> _Brief_: Find "You are a computer-use" in the material, then return exactly the line containing it and all lines after it to the end, leaving out pictures.

> _Source data_:
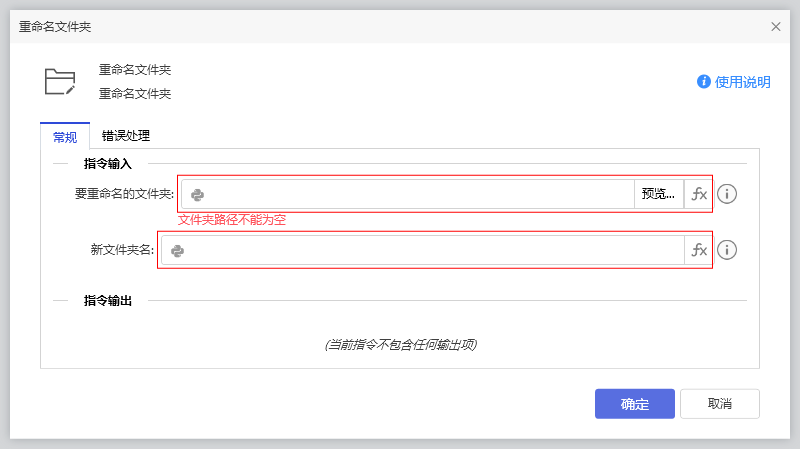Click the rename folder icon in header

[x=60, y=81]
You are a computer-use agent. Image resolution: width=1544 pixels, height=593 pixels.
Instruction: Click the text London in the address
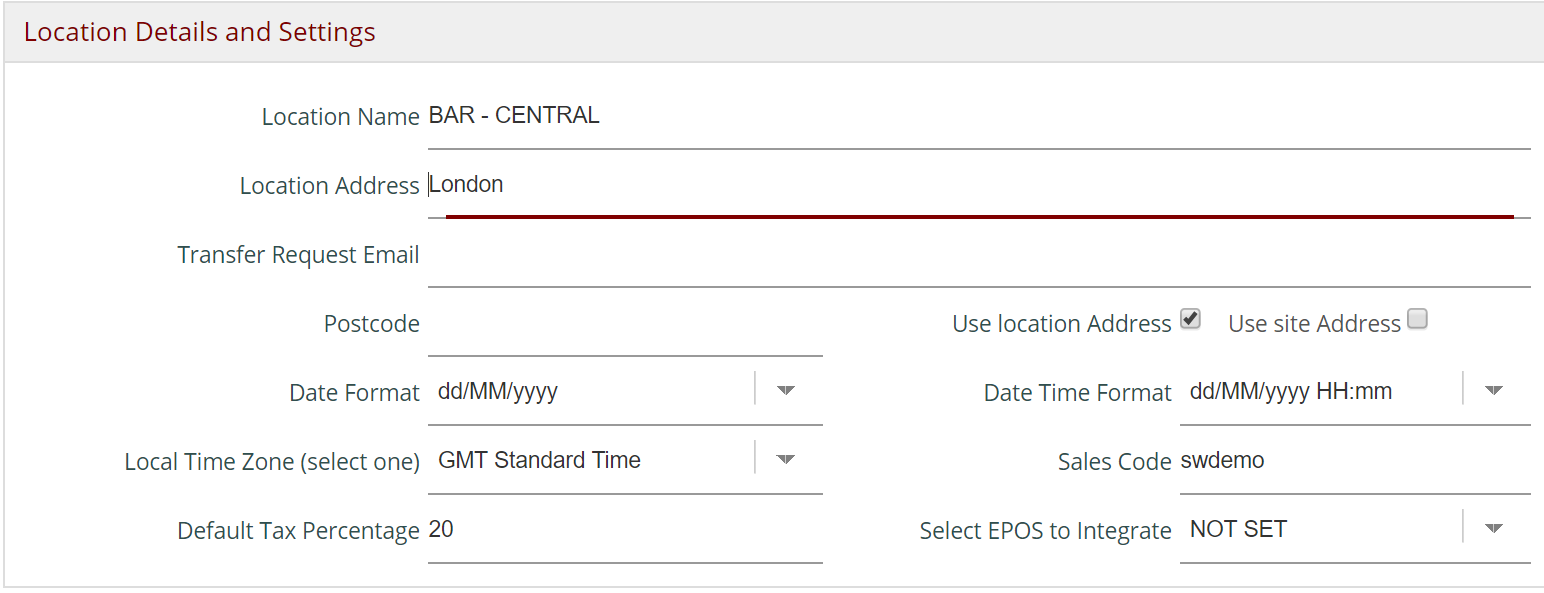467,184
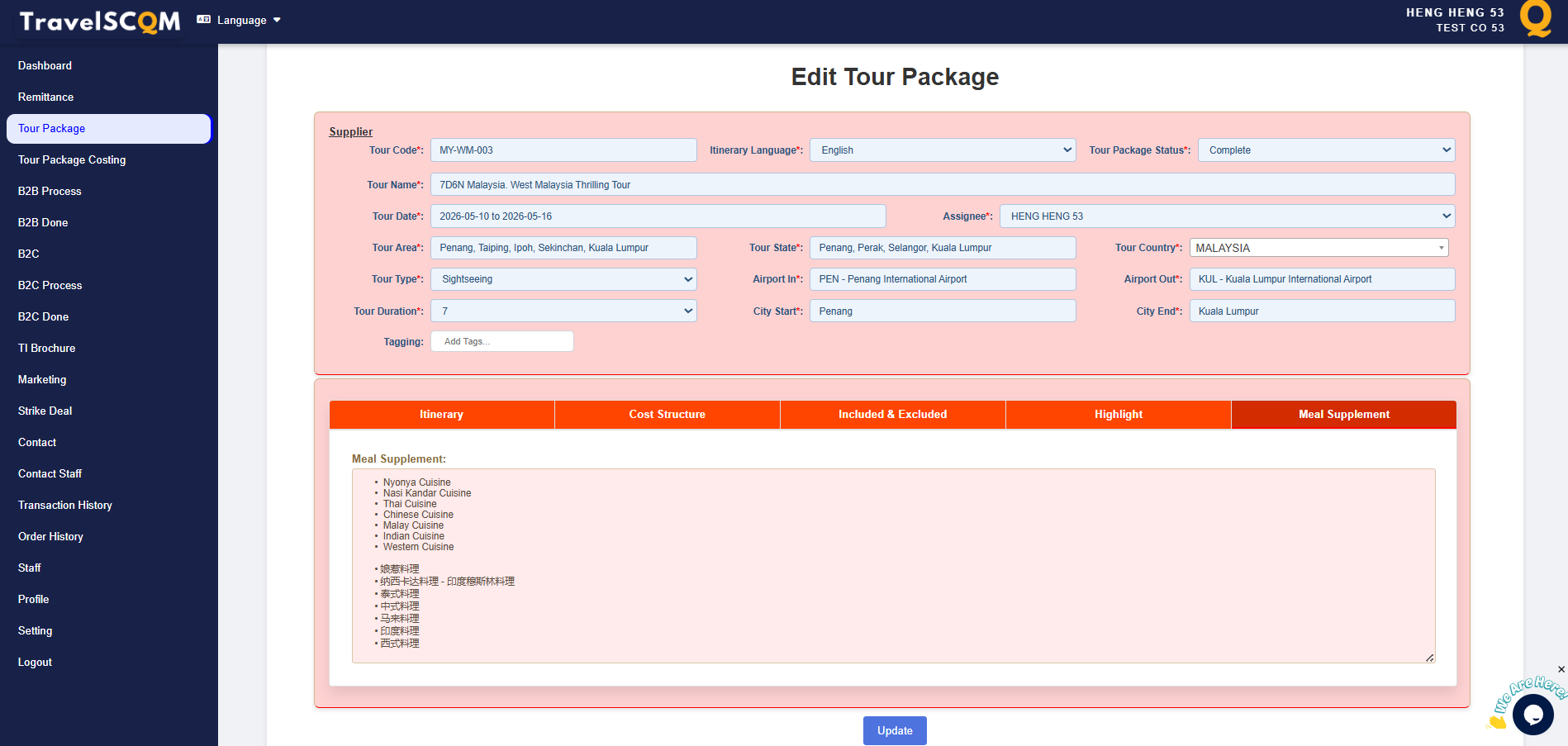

> _Completed exercise_:
You are a computer-use agent. Image resolution: width=1544 pixels, height=593 pixels.
Instruction: Click the text London in the address
467,184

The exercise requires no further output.